Putting all this into practice requires more than one day a year, but Thanksgiving, because of its traditions, may be a good place to start.

COUNT YOUR BLESSINGS: Some families have established a Thanksgiving tradition of going around the table and having each person, one by one, tell something he or she is most thankful for. It might be: “I’m thankful that Aunt Betty made her pecan pie!” Or “I’m thankful that the family is all here together, safe and healthy after another year.”

Once those sentiments have been expressed, it becomes necessary to start searching for the little things that often go unnoticed such as Charles’ untiring work washing up pots and pans after dinner.

If this ritualized thank you is too formal for your family, you can take on the task yourself and look for ways you can personally recognize and thank individual family members. “When I was little, we always looked forward to seeing you, Uncle Don, because you would get down on the floor and play with us while everyone else was watching football.”

KEEP A GRATITUDE JOURNAL: One day of gratitude is not enough, of course. The gratitude journal advocated by Dr. Emmons and other psychologists is a good way to start making thankfulness a larger part of your life.

Set aside some time every day for recording a certain number of things you are thankful for. Emmons and McCullough required five items each day, with one brief sentence for each.

It’s important to write regularly, and in order to do this it’s best to set aside a specific time–first thing in the morning, right after dinner, just before bedtime. And it’s important to meet your set quota each day, even if that’s difficult. Don’t look just for the big events, but the little things that you’re most likely to overlook or take for granted.

Simply put, it amounts to counting your blessings or looking at the sunny side of life. But it’s really more than that. As Emmons writes, “the act of writing allows you to see the meaning of events going on around you and create meaning in your own life.”

Dr. Emmons recommends putting gratitude Post-It notes on your refrigerator, your bathroom mirror, the steering wheel of your car. And follow up by letting people around you know how you feel–not the formal thank you note that is taken for granted but an unexpected letter, email or gratitude visit

It’s important, though, not to confuse gratitude with indebtedness which, over time, can lead to negative feelings. Gratitude means feeling good and expressing gratitude toward anyone, even strangers. We all say the required “thank you” in the grocery store or the bank, but look for less obvious occasions. Tell your fellow workers how much you appreciated their help covering for you on your day off. One sports columnist signs off by routinely thanking his audience for reading.

Eventually, all of this should start to have an effect on your life. “More than any other emotion, gratitude is the emotion of friendship,” writes Dr. McCullough.
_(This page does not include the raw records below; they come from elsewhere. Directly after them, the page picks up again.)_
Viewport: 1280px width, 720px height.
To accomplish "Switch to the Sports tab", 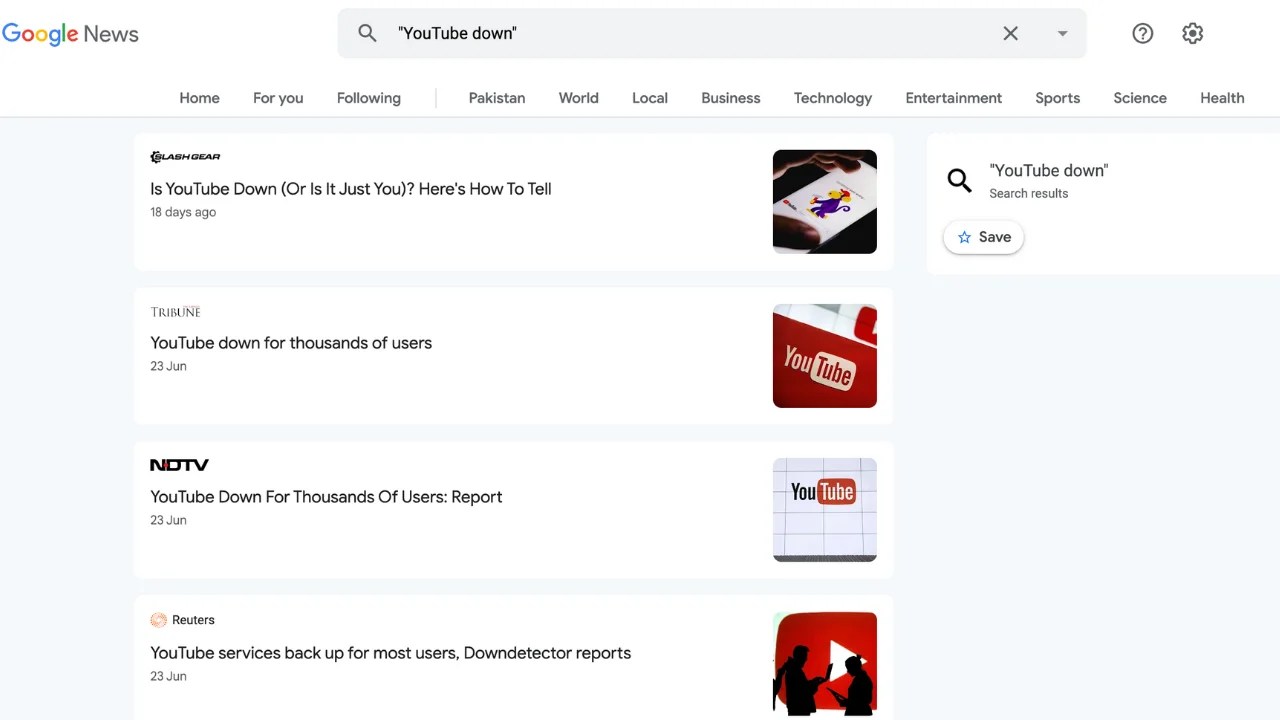I will [x=1057, y=98].
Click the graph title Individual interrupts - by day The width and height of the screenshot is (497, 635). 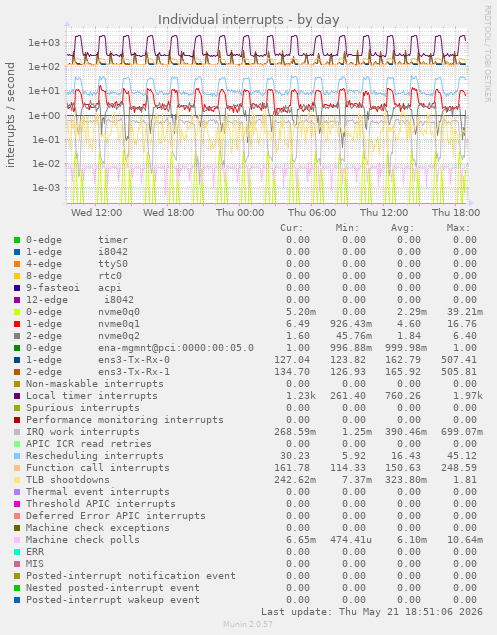pos(248,19)
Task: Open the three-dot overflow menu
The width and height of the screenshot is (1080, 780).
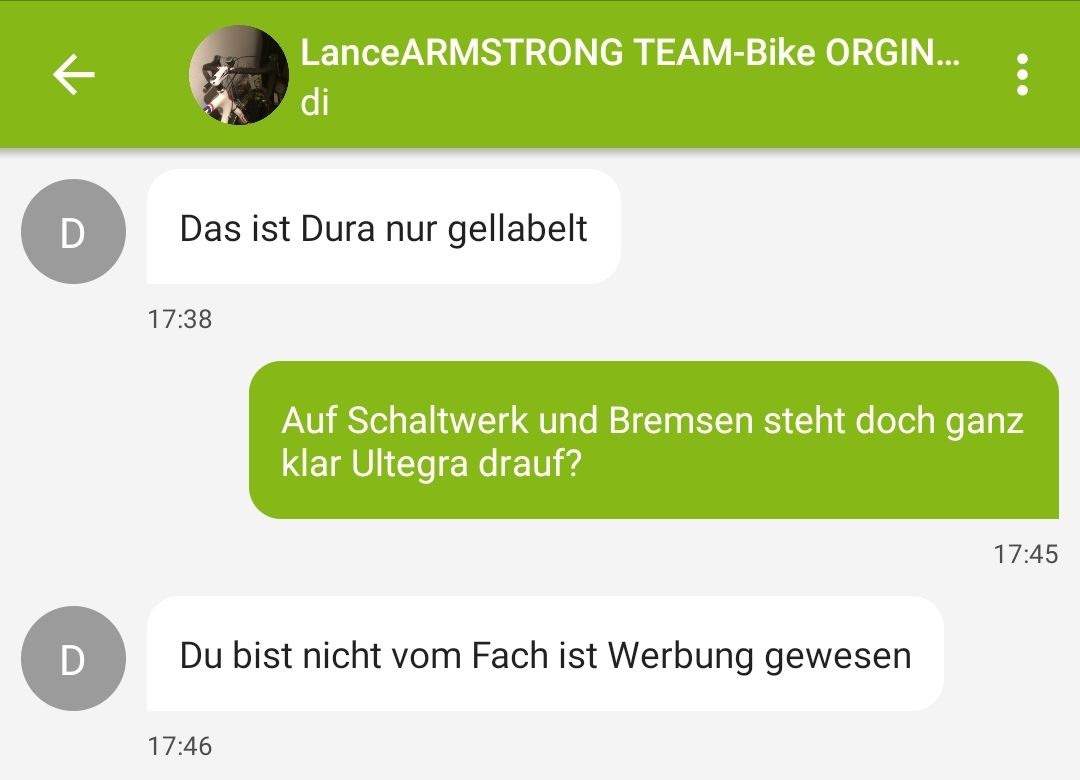Action: coord(1022,74)
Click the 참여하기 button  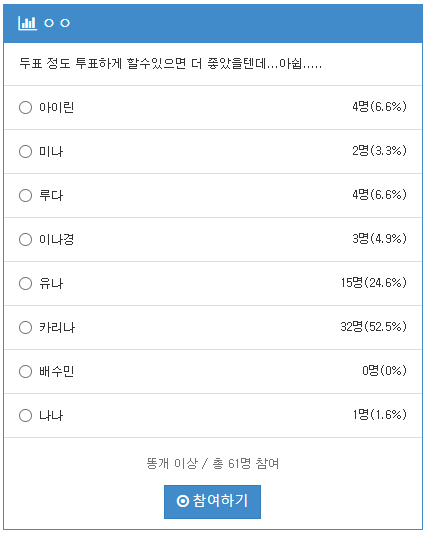tap(212, 501)
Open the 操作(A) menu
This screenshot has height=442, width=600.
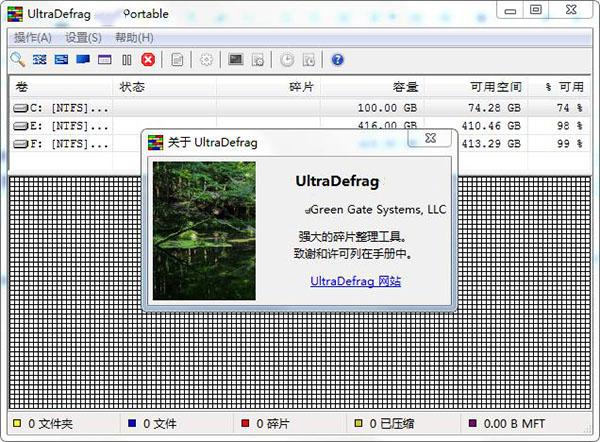pos(33,38)

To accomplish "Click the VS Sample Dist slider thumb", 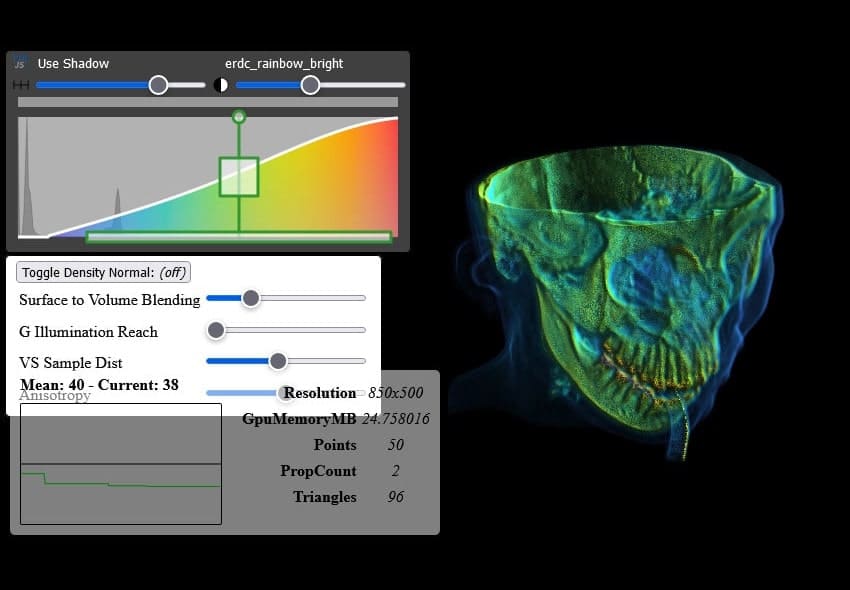I will click(x=278, y=361).
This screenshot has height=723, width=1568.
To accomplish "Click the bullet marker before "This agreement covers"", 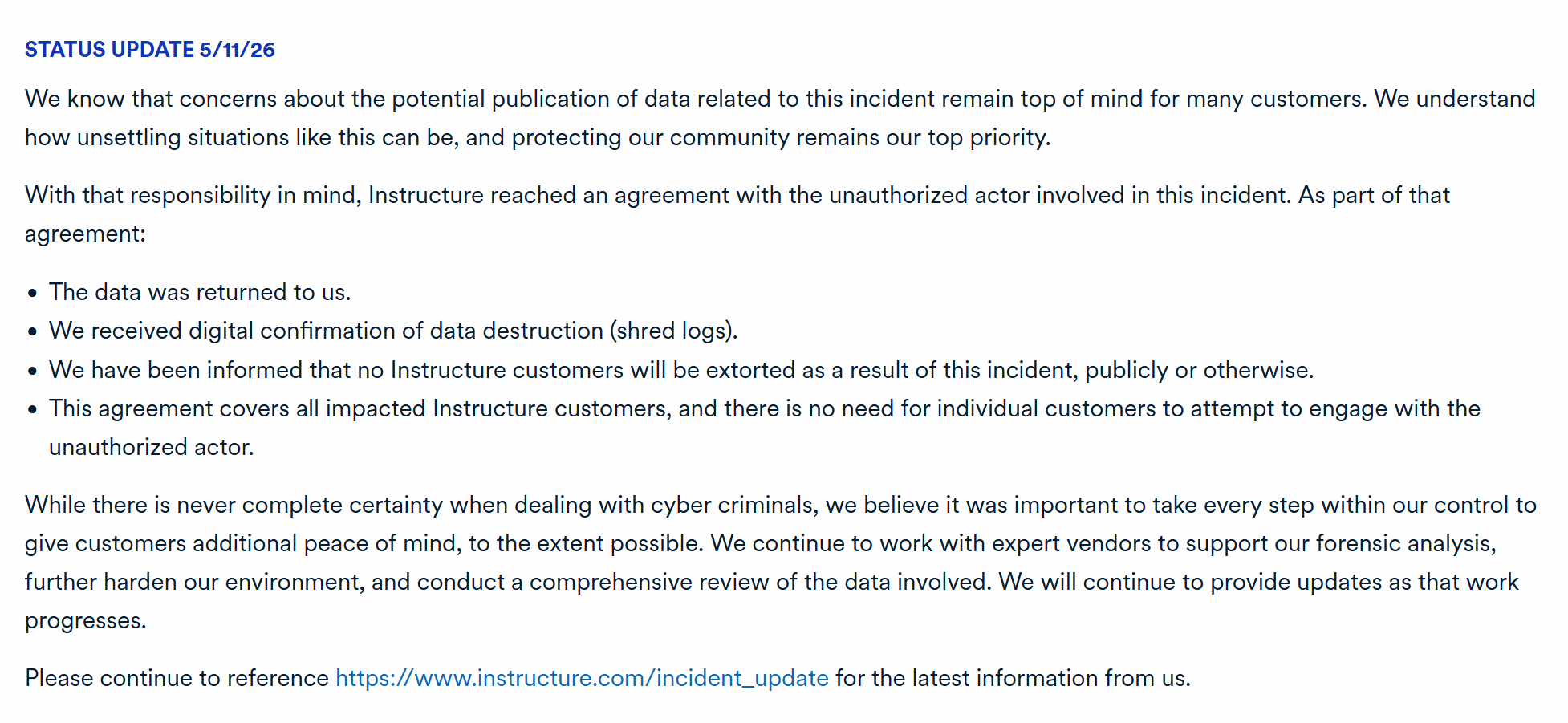I will coord(32,409).
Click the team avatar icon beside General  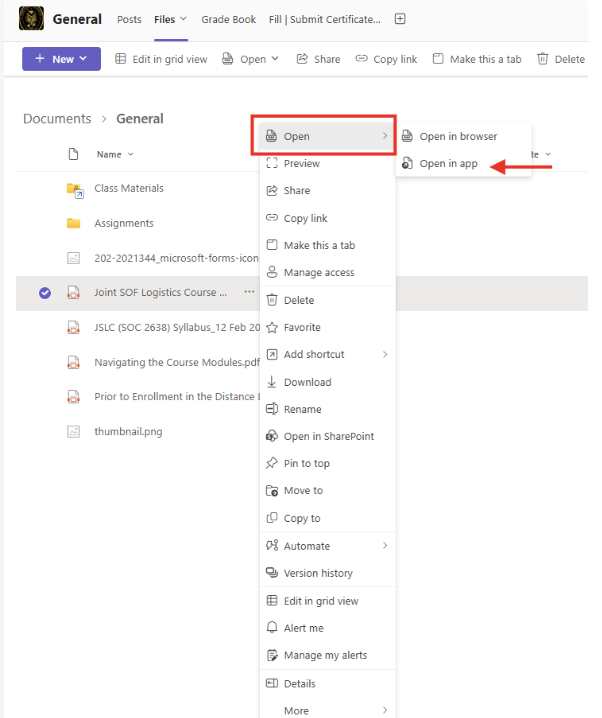(x=32, y=18)
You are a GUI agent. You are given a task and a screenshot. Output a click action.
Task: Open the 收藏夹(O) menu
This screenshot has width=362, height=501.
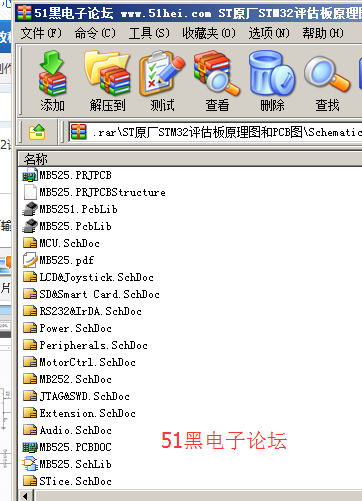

Our ancestors understood this in 1621; let us re-enact it again this year on the fourth Thursday in November...and follow through the rest of the year.

REFERENCES:

Grif Alspach, RN, MSN, EdD, “Extending the tradition of giving thanks recognizing the health benefits of gratitude,” Critical Care Nurse, December, 2009.

Joan Buchman, “The healing power of gratitude,” CFIDS & Fibromyalgia Self Help.

Bruce Campbell, “Counting your blessings: how gratitude improves health,” CFIDS & Fibromyalgia Self Help.

Elizabeth Heubeck, “Boost your health with a dose of gratitude,” WebMD Feature.

“In praise of gratitude,” Harvard Mental Health Letter, November, 2011.

Kim Painter, “Your health: giving thanks can make you healthier, happier,” USA Today, updated November 24, 2008.

Kristen Stewart, “The health benefits of saying thanks,” Everyday Health, reviewed by Pat F. Bass III, M.D., M.P.H., October 9, 2010.

John Tierney, “A serving of gratitude may save the day,” New York Times, November 21, 2011.

Susan Krauss Whitbourne, Ph.D., “Giving thanks: the benefits of gratitude,” Psychology Today, 2010.